# Отрывок:

В квартиру Штрауха Юлия Ивановна приезжала потом много раз. Эйзенштейн получил тут свою комнату. Штраух женился на Глизер. Сперва они жили за ширмой. Здесь она учила свои роли, громко повторяя их в комнате, на кухне, в коридоре.
Великие люди не очень удобны в коммунальных квартирах.
Не нужно обижаться. Не нужно жалеть людей, которых не понимали. Человек, который положил руки на орала – так назывались рукоятки плуга, – не должен оглядываться. Он должен смотреть, правильно ли идет борозда.
Я мало буду рассказывать о женщинах, которые любили Сергея Михайловича Эйзенштейна. Выйдут воспоминания Глизер. Там много рассказано и хорошо рассказано артисткой, понимающей характер людей.
Там говорится и про Юлию Ивановну.
Но не спрашивайте у женщин, которые любят человека, как они относятся к матери любимого, и у матери не спрашивайте, какими она видит женщин, которые могут взять у нее сердце сына.
Мы очень мало знаем друг про друга.
Может быть, это и не надо знать со слов: узнаем людей мы в деле.
«Стачка»
Сергей Михайлович говорил, что не мы создаем нашу кинематографию, а революционное время создает и кинематографию и нас. Маяковский писал о новом ви́дении иначе. Дал стих длинной строкой: «Из меня слепым Вием время орет: подымите, подымите мне веков веки».
Хорошая, плотная строка.
Время не умеет себя видеть, если не подскажет искусство. Время может себя пропустить.
Кажется сперва, что время можно записать как бы стенографически.
Сколько сценариев от очевидцев, участников ходило тогда по разным инстанциям, и как трудно иногда было от них отбиться.
Авторы хлопотали во всех инстанциях, но материал был негоден.
Обижаться надо было на себя.
Одно такое дело дошло через Крупскую до Ленина.
«Автор инсценировки хочет отобразить чуть не всю революцию. Выбор фактов часто случаен. Многие биографические подробности неверны.
Постановка чрезвычайно сложная, требующая массы участников, будет стоить бешеных денег, исполнение будет скверное и будет напоминать плохой лубок. Наша кинематографическая техника очень плоха и отобразить то, чего хочет автор, не сможет. Пьеса вряд ли приемлема.

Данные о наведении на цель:

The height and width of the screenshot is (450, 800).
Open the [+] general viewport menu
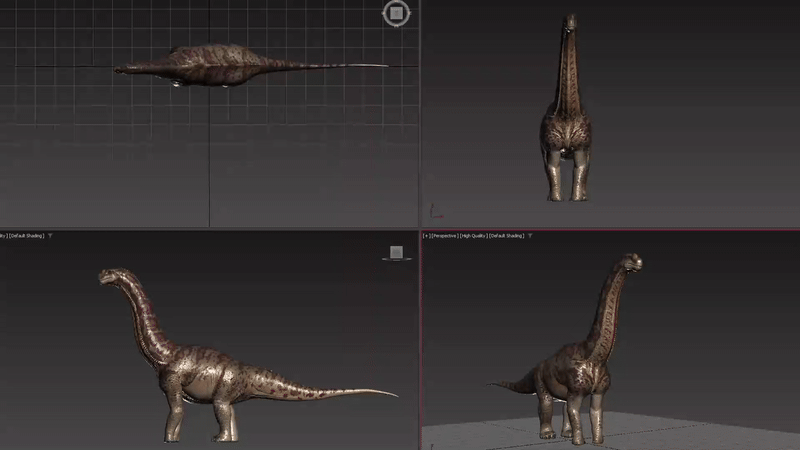427,236
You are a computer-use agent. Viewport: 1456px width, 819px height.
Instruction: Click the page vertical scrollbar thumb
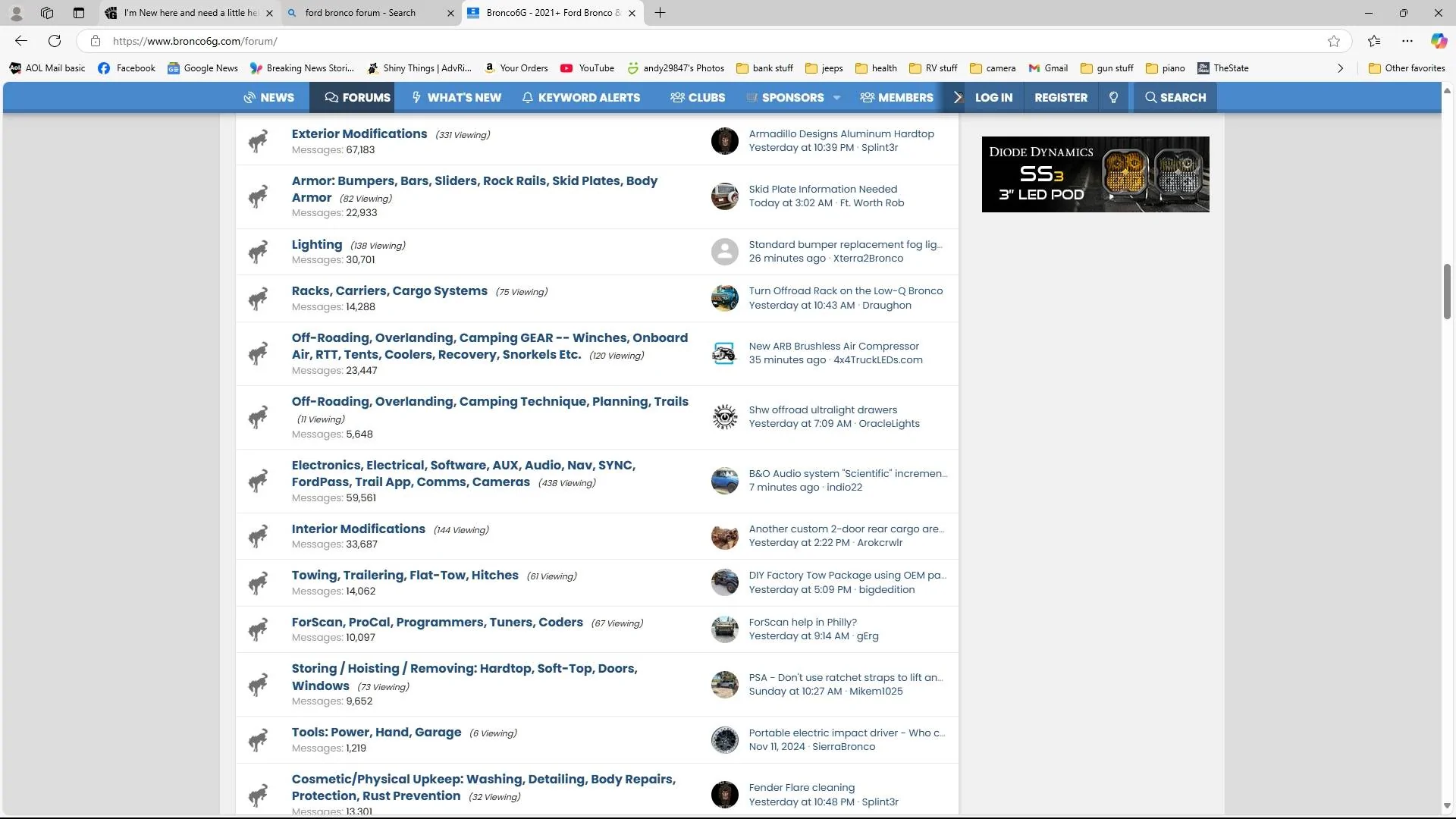coord(1446,292)
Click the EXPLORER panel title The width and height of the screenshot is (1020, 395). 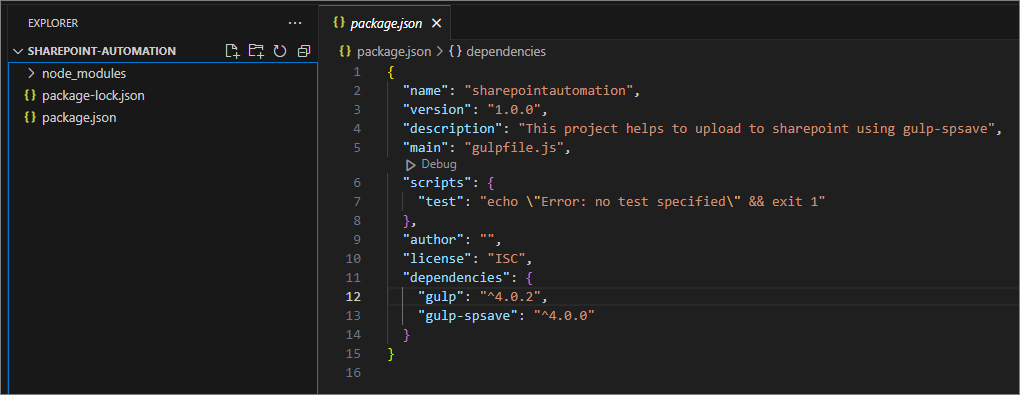click(x=53, y=23)

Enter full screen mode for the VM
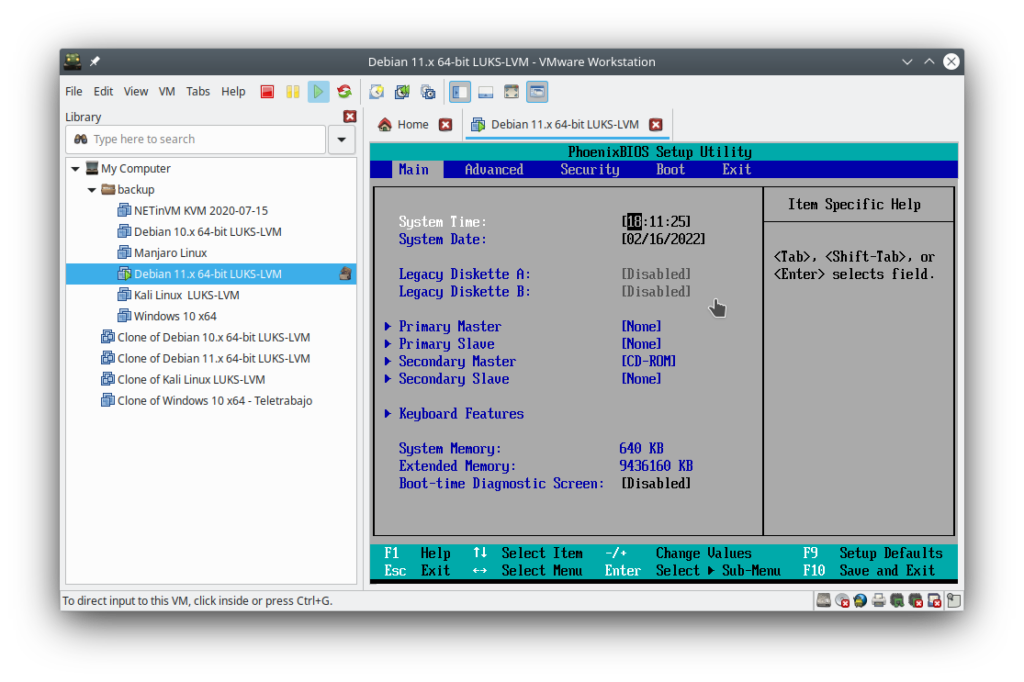point(512,91)
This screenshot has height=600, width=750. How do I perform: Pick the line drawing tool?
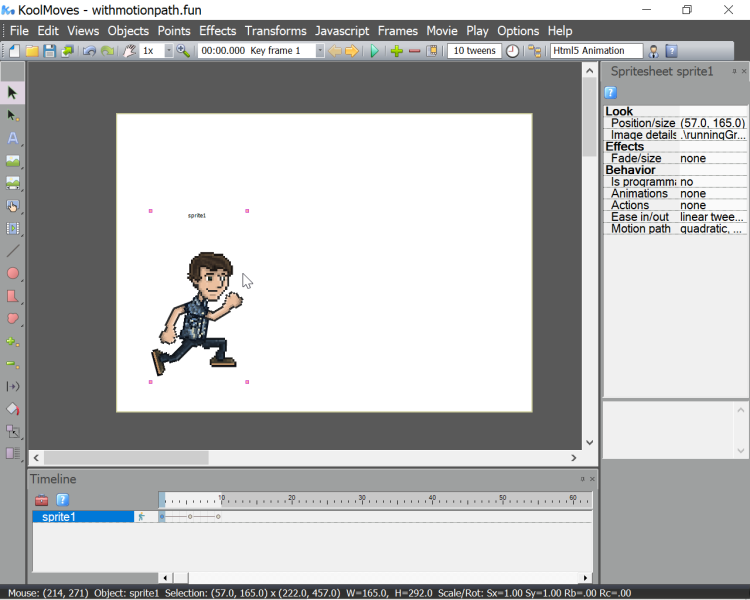point(13,251)

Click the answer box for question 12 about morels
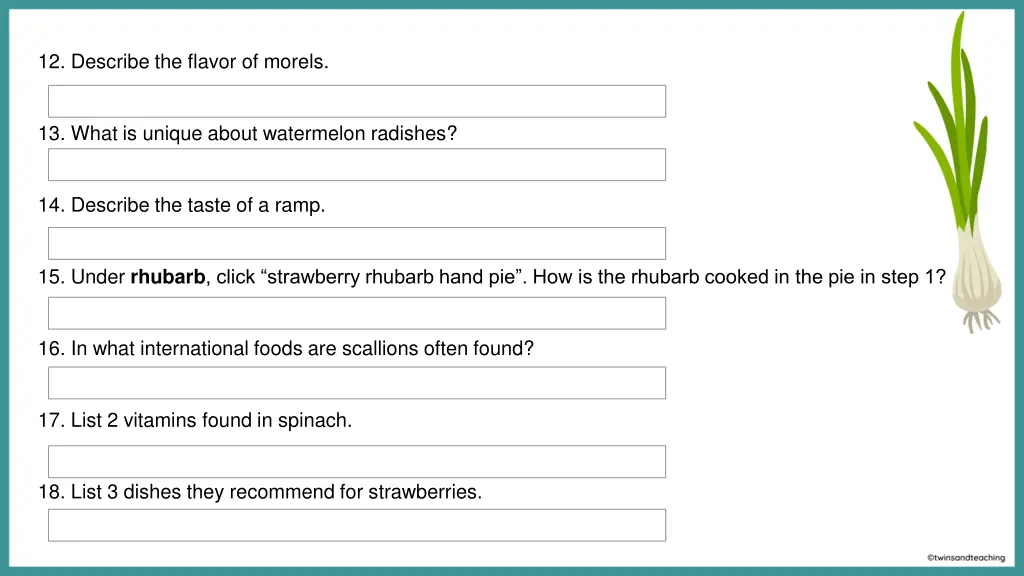tap(357, 101)
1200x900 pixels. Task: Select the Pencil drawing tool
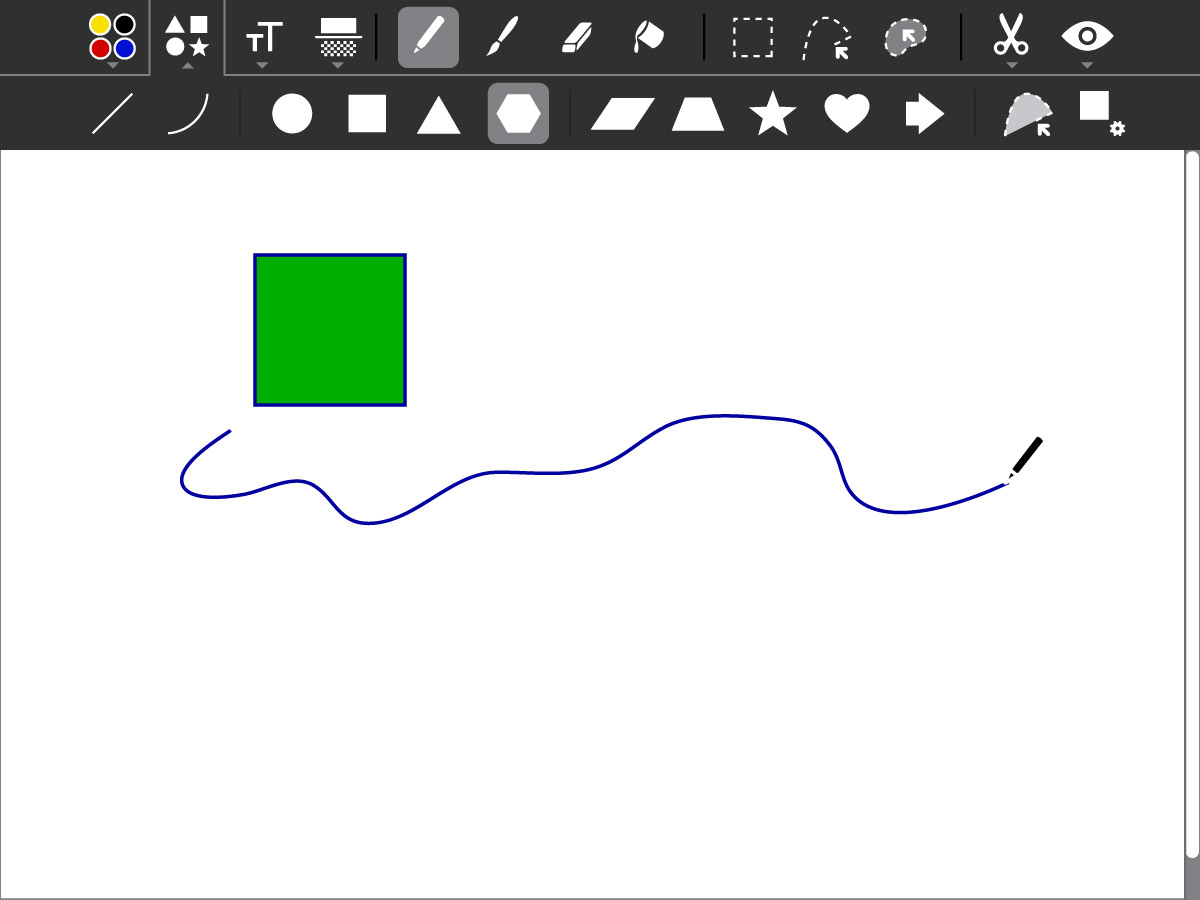(428, 38)
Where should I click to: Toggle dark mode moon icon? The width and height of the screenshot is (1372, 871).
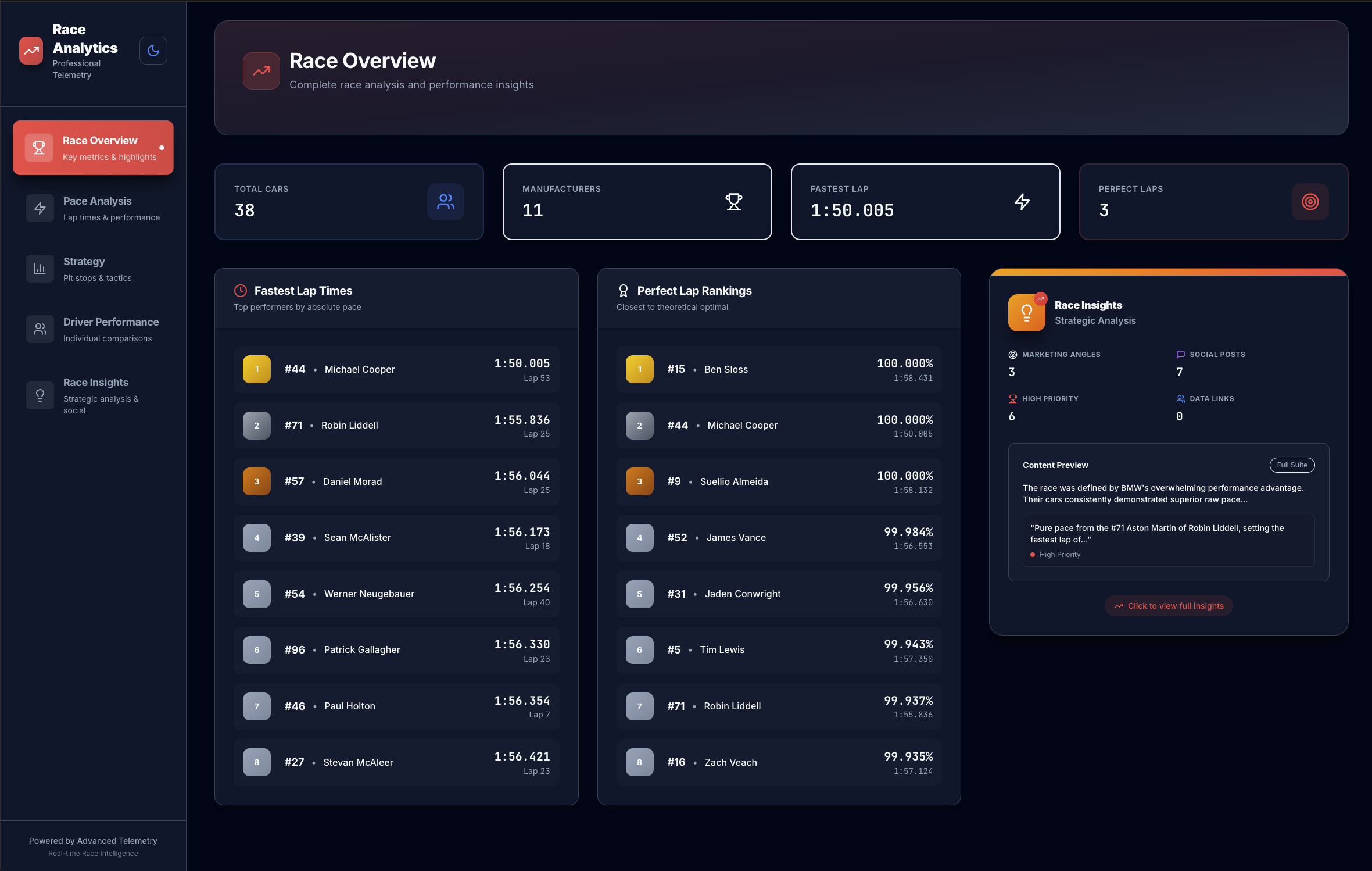(x=153, y=51)
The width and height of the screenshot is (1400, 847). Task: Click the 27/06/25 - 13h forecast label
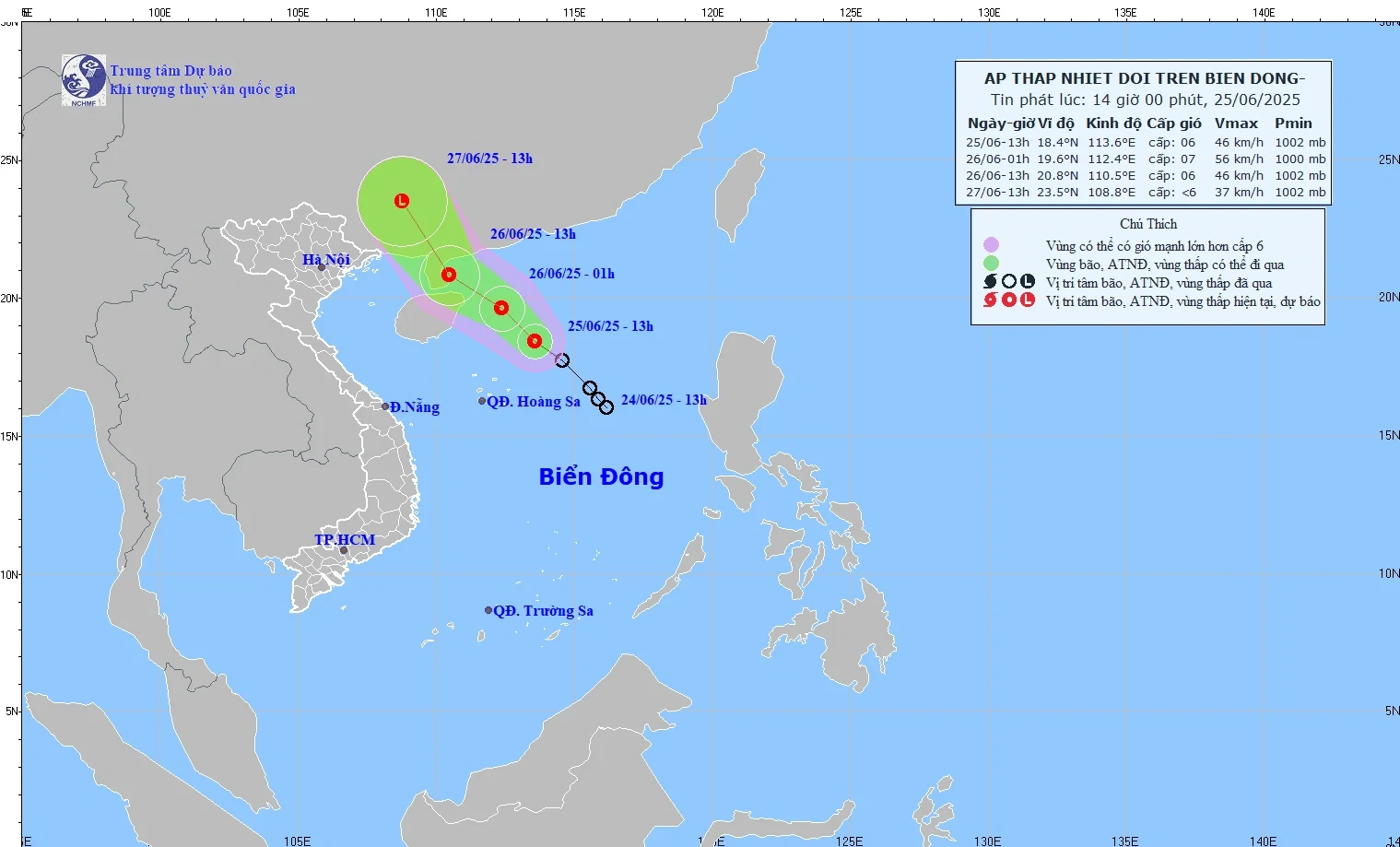pyautogui.click(x=489, y=159)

# Задания:
a. Согласуются ли с отрывком эти утверждения: (i) Эйзенштейн получил комнату в квартире Штрауха; (ii) после свадьбы Штраух и Глизер сразу поселились в отдельной квартире; (iii) одно дело через Крупскую дошло до Ленина? На каждое ответьте «да» или «нет» и дословно приведите решающие слова отрывка.
b. Напечатайте без изменений часть отрывка от «Не нужно обижаться.» до «ли идет борозда.» включительно.

# Ответы:
a.
(i) Да: «Эйзенштейн получил тут свою комнату».
(ii) Нет: «Сперва они жили за ширмой».
(iii) Да: «Одно такое дело дошло через Крупскую до Ленина».

b.
Не нужно обижаться. Не нужно жалеть людей, которых не понимали. Человек, который положил руки на орала – так назывались рукоятки плуга, – не должен оглядываться. Он должен смотреть, правильно ли идет борозда.